What Actually Counts as a World Model? Researchers Say Video Generators Like Sora Don't Qualify
Researchers from Peking University, Kuaishou Technology, and other institutions have drawn a sharp line in the sand: popular text-to-video models like OpenAI's Sora are not world models, despite claims from tech leaders suggesting otherwise. An international team has proposed the first standardized definition of what actually counts as a world model in artificial intelligence, along with an open-source framework called OpenWorldLib to help researchers build and test these systems .
Why Are Researchers Rejecting Video Generators as World Models?
The debate centers on a fundamental distinction between passive generation and active understanding. When OpenAI released Sora, many observers called it a "world simulator." Google DeepMind's CEO Demis Hassabis made similar claims about Google's Veo video model, positioning it as a step toward true world models. The new research challenges this framing directly .

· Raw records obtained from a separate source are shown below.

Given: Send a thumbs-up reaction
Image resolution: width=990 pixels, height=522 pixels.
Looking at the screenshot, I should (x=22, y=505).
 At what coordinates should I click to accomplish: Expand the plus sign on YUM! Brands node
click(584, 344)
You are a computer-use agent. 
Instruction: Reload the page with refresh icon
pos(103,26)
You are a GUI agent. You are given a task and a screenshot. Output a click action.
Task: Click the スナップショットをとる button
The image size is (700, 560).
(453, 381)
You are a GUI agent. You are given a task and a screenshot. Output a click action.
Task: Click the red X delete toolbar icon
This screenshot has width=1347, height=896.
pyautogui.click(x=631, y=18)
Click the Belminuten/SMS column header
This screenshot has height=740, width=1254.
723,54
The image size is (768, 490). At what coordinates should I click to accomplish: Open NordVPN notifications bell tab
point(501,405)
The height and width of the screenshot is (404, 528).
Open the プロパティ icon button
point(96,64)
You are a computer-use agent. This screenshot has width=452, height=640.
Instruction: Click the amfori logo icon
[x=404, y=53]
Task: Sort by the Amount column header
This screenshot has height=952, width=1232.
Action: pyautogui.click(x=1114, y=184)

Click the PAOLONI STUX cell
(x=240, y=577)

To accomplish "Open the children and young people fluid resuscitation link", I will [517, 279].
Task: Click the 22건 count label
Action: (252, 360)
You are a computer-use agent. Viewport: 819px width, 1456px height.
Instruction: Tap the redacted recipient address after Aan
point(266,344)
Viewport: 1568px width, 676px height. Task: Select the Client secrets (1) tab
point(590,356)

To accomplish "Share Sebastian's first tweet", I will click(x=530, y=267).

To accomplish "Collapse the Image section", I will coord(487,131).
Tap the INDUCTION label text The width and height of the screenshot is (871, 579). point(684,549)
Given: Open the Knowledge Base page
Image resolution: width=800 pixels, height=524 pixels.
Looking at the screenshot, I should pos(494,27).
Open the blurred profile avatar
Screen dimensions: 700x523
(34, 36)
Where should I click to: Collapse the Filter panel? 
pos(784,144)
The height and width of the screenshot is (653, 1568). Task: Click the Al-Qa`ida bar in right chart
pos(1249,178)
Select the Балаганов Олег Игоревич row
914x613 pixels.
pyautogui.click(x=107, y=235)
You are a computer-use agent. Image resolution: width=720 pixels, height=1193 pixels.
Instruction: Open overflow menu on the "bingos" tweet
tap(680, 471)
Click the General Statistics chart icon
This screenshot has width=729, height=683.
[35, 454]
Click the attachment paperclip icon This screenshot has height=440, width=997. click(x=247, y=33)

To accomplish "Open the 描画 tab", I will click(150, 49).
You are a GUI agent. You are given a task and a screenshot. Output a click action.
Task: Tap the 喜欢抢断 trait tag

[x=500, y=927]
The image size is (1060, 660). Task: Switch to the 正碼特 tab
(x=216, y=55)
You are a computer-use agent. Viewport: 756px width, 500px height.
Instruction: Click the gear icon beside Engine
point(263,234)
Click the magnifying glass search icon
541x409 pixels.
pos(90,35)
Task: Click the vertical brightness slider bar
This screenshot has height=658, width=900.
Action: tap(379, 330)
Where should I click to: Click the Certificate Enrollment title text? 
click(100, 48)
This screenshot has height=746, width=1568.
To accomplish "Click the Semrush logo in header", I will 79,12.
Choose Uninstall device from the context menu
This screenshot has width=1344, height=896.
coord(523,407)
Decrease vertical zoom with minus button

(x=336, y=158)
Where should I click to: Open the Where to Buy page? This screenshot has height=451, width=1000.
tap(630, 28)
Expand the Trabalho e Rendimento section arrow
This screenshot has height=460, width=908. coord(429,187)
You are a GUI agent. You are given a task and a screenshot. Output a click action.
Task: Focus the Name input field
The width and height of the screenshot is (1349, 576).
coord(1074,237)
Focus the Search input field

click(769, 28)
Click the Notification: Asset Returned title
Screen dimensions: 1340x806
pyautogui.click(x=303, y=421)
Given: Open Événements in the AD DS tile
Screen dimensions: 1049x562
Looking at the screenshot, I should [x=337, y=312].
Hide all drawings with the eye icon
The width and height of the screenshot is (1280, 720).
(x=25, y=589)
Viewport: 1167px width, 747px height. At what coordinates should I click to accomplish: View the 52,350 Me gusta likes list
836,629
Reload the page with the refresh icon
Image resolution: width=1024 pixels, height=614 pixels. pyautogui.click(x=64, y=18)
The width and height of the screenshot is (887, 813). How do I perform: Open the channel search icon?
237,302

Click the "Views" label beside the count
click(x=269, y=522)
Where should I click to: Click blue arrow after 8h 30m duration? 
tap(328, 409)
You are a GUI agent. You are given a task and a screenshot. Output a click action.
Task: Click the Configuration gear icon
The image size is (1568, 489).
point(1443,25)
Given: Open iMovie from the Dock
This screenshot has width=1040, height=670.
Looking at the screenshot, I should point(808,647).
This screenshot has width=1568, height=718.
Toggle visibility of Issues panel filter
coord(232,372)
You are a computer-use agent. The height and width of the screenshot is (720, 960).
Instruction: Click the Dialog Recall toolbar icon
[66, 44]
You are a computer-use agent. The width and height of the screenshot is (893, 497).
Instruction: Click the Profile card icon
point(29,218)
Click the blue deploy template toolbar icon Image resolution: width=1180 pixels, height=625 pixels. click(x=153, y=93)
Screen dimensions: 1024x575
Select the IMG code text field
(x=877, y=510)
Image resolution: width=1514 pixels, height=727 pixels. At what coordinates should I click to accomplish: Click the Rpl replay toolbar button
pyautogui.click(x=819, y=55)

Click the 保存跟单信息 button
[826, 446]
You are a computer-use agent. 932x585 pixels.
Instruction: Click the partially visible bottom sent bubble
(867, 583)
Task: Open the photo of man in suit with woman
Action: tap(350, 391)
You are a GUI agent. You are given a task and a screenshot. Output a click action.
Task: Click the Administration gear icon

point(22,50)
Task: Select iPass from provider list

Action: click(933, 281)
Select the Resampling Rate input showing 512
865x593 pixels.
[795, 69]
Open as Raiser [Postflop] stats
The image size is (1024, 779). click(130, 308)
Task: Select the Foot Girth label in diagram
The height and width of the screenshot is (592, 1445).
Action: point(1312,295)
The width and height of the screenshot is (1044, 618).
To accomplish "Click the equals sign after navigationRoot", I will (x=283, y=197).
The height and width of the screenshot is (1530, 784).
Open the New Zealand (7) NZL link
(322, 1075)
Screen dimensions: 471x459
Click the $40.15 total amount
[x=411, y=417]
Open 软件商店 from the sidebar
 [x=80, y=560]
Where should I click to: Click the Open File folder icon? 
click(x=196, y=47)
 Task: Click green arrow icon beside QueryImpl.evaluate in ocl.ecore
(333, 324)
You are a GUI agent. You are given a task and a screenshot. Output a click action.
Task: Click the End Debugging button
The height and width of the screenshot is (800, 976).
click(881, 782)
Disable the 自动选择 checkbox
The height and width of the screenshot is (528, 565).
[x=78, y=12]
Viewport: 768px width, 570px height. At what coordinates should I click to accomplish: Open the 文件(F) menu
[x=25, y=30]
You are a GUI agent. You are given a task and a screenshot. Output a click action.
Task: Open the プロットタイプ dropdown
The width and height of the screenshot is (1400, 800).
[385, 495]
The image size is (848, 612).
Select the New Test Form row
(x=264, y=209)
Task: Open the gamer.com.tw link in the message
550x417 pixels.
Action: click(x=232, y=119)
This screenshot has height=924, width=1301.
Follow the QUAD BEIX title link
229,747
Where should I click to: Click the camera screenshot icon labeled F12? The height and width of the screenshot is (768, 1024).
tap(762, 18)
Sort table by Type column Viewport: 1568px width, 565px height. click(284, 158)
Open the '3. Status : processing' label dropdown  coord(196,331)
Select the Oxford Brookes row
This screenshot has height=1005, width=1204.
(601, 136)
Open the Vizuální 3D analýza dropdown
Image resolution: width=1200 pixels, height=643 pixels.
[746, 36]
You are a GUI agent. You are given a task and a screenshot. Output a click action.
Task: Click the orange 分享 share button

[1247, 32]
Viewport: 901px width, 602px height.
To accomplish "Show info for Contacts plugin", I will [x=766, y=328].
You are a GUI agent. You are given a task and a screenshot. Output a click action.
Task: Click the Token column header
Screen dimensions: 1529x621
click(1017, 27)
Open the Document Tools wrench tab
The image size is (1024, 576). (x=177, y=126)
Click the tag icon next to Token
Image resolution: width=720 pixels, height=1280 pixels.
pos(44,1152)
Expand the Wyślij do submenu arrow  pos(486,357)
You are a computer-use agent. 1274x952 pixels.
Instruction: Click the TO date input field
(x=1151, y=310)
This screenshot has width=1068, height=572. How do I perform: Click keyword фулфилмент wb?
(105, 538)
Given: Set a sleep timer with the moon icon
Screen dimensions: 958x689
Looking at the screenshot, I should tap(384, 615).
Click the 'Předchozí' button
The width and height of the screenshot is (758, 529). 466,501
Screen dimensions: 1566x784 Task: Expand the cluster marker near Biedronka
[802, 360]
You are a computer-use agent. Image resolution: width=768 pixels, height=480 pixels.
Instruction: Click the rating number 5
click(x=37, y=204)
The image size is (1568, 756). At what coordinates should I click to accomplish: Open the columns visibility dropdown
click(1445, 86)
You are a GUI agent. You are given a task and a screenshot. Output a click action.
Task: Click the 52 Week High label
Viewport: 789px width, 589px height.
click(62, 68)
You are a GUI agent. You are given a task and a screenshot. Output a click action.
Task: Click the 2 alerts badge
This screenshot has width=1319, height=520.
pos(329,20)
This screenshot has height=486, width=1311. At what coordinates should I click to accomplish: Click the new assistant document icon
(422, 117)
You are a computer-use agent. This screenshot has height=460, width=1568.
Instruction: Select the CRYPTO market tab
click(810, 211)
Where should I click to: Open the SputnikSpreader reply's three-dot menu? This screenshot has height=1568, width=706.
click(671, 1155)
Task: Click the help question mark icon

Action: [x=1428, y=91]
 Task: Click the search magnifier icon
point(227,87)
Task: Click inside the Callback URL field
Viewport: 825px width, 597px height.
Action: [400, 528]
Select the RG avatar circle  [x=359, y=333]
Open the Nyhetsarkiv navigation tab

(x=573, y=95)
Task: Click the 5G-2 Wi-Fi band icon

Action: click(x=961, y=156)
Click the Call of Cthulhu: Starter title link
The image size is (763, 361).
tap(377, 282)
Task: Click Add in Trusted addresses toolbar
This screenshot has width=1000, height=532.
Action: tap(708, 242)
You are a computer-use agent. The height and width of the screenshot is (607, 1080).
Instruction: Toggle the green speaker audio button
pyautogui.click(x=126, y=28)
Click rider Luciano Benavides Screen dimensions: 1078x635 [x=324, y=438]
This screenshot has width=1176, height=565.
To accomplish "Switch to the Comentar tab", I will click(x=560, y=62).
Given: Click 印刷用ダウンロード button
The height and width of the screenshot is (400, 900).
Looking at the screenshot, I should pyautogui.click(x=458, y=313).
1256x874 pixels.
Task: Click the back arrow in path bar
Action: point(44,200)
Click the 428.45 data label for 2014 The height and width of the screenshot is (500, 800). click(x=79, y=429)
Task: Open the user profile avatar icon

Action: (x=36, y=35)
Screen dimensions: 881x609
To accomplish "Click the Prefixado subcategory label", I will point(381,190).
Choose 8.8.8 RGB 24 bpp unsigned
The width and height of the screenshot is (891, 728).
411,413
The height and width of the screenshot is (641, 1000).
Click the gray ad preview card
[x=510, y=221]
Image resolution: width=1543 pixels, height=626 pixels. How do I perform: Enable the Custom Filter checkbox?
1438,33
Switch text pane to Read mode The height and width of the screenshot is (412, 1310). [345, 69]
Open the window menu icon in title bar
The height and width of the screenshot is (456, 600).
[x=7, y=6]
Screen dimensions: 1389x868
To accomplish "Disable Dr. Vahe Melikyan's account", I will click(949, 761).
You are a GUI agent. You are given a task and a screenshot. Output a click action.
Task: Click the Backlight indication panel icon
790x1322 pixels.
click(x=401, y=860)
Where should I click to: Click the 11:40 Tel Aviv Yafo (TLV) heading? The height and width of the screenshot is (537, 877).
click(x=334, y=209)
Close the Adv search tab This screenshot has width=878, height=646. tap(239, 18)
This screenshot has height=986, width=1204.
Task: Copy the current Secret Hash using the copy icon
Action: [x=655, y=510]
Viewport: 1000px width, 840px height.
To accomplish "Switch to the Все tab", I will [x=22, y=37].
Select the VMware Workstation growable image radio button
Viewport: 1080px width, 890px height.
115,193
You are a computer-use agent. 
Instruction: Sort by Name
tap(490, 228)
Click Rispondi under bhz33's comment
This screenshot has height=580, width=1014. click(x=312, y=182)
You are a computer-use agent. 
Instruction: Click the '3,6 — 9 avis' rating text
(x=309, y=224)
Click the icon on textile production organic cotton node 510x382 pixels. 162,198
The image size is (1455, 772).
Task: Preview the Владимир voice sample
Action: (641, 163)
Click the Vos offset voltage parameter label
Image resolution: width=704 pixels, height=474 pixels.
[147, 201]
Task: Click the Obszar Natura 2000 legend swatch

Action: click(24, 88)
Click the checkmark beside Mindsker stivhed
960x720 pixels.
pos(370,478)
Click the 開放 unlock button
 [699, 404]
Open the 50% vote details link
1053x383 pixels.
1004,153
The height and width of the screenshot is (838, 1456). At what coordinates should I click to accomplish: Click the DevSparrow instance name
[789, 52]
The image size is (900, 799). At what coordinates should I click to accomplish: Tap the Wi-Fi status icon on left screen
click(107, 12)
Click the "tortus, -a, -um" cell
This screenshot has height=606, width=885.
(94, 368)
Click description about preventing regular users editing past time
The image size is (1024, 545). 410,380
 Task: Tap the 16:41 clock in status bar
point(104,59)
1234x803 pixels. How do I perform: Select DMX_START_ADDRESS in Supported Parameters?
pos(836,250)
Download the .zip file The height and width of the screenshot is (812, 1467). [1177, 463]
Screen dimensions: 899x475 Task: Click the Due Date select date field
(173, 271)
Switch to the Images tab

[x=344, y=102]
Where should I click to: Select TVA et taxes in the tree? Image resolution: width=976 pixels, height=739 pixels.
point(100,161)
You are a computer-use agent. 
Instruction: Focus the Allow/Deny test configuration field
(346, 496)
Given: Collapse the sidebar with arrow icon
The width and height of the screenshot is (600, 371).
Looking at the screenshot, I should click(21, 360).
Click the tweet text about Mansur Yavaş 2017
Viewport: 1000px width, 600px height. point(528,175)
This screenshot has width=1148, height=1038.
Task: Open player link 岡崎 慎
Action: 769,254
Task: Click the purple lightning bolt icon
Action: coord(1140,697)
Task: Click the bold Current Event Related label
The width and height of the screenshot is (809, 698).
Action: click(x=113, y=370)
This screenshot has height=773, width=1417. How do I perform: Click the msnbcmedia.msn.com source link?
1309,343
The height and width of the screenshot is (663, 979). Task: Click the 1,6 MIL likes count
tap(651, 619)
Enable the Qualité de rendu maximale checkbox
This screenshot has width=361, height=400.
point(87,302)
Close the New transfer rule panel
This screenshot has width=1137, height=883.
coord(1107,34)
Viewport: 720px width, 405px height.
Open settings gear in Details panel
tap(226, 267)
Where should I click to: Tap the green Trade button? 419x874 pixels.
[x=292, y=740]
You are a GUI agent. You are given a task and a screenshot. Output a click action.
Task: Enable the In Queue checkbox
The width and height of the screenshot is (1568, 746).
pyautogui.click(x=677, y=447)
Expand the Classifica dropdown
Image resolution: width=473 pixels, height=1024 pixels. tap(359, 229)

According to the researchers' definition, a genuine world model must accomplish three core capabilities: perceive its environment through real-world data, interact with that environment through feedback loops, and retain memory across multiple interactions. Text-to-video generators fail on all three counts. A model that only generates videos from text prompts doesn't perceive anything; it doesn't interact with the world; and it has no way to learn from real-world feedback. The paper states that text-to-video therefore falls "outside the core tasks of world models" .
This aligns with the perspective of Yann LeCun, a prominent AI researcher at Meta, who has expressed similar skepticism about video generators being true world models. While these systems show some grasp of physical relationships, they lack the crucial feedback loop that distinguishes genuine world understanding from sophisticated pattern matching .
What Three Tasks Define a Real World Model?
Rather than passive media generation, the research team identified three specific task areas that represent genuine world modeling capabilities:
- Interactive Video Generation: A model predicts the next video frame based on previous frames and user input, reacting to control commands or camera movements rather than simply generating content from text.
- Multimodal Reasoning: The ability to understand spatial, temporal, and causal relationships from images, videos, and audio, such as determining where an object is located or why something happened.
- Vision-Language-Action: Converting visual input and voice instructions into specific movement commands for robotic arms or self-driving vehicles, creating a direct link between perception and real-world action.
The researchers also emphasized that 3D reconstruction and physics simulators are essential building blocks for world models. These provide testable environments where physical rules can be strictly enforced, unlike plain video prediction, which only offers a visual guess at the future without guaranteeing physical consistency .
How Does OpenWorldLib Help Researchers Build Better World Models?
The OpenWorldLib software project packages world model capabilities in a modular setup designed to standardize how researchers develop and evaluate these systems:
- Operator Module: Converts all kinds of inputs, including text, images, and sensor data, into a standardized format that other modules can process.
- Synthesis Module: Generates images, videos, audio, and control commands based on the model's understanding of the environment.
- Reasoning Module: Handles spatial, visual, and acoustic context to understand relationships between different elements in a scene.
- Representation Module: Builds 3D reconstructions and simulation environments where physical rules can be tested and verified.
- Memory Module: Stores interaction sequences so the system maintains consistency across multiple steps and learns from past interactions.
A top-level pipeline orchestrates all the modules and exposes a standardized interface, allowing researchers to compare different models and methods within the same framework rather than building custom infrastructure each time .
When the researchers tested existing models within their framework using Nvidia's A800 and H200 graphics processing units (GPUs), they found that Hunyuan-WorldPlay achieved the highest visual quality in interactive video generation for navigation scenes. Nvidia's Cosmos performed best in complex interactive scenarios requiring the model to handle a wide range of user inputs. However, models like VGGT and InfiniteVGGT showed clear weaknesses in 3D scene reconstruction, with significant camera movement leading to geometric inconsistencies and blurry textures .
What Hardware Limitations Are Slowing World Model Development?
The research team also identified a critical mismatch between current computer chip designs and what world models actually need. Modern processors are built to handle individual tokens, so even when a model needs to predict entire video frames, the data still gets processed token by token internally. This approach is wildly inefficient for the data-heavy perception that real-world models demand. The researchers argue that new chip architectures are needed, and possibly a move away from the Transformer architecture, which currently powers nearly every large AI model .
As a practical interim solution, the authors point to current vision-language models like Bagel, which handles both multimodal reasoning and image generation on the Qwen architecture. In their view, this demonstrates that language models pre-trained on internet data can in principle deliver all the necessary capabilities, even if building a complete world model remains a long way off. OpenWorldLib is available as an open-source project on GitHub, allowing the broader research community to contribute to world model development .
The implications of this research extend beyond academic definitions. By establishing clear criteria for what constitutes a world model, the team provides a roadmap for distinguishing genuine progress in AI understanding from impressive but ultimately limited content generation systems. This distinction matters for researchers, investors, and policymakers trying to assess where AI technology is actually headed.